Yurie Nagashima, Takashi Homma, and, most recently, Motoyuki Daifu and Masaki Yamamoto have presented personal stories about their families. Nagashima first received attention in the male-dominated Japanese photography scene in 1993, as a young woman who portrayed herself and her family naked at home. They appear comfortably unclothed when posing for a family photograph or pursuing their daily routines. “I grew up in a free and open family environment, in quite a downtown style,” she said. “My family would walk around half naked with just a towel around their bodies after taking a bath. To me, nakedness is not necessarily something sexual.”
In his photobook Tokyo and My Daughter (2006), Homma portrays the nonglamorous and domestic, interweaving photographs of his studio with a portrait of a small dog and photographs of a young girl who appears to be exposed to the loving eyes of her proud father.
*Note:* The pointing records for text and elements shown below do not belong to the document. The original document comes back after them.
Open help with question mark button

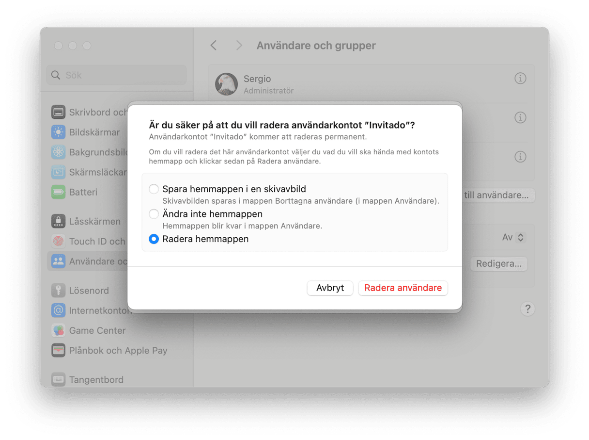(x=527, y=309)
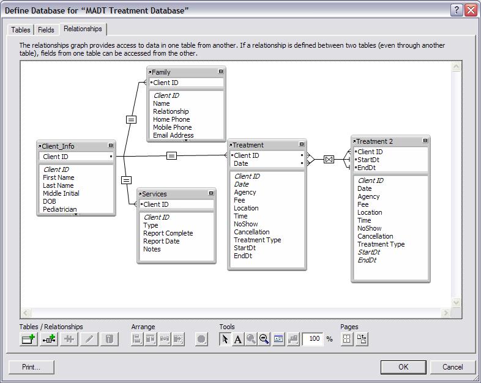
Task: Select the pointer selection tool
Action: 225,339
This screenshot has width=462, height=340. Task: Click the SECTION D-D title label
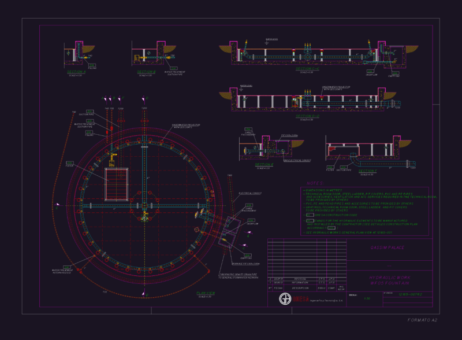(307, 116)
We see her grow from a toddler to an elementary-school child. In one photograph, she appears wearing the same shirt as Homma, who is checking the inside of a refrigerator in the back- ground. The girl stares directly into the camera, suggesting that she is aware of the viewer while also looking bored. The sequence of images conveys a diaristic feeling. With this book, Homma has shifted his attention from the formalistic suburban landscape to the closeness of the home space. The fact that the photographic story is fictional (the girl in the series is the photographer’s friend’s daughter) is not visible in the work: the book presents itself convincingly as a personal portrait of a father and a daughter’s life in the city.
Homma’s vision of a middle-class home contrasts with the cluttered, much more modest apartment in Kobe that Yamamoto has captured in a real and movingly intimate family portrait. Their tiny home, explored in his affectionate photobook GUTS (2017), is jam-packed with clothes, plates of food, cans, paper, and countless household objects. In between all this clutter, members of Yamamoto’s family are lying on the floor: sleeping close together, watching television, playing video games, and enjoying each other’s company. The young photographer seems to tell us that home is, above all, where one’s heart is—with one’s family and loved ones.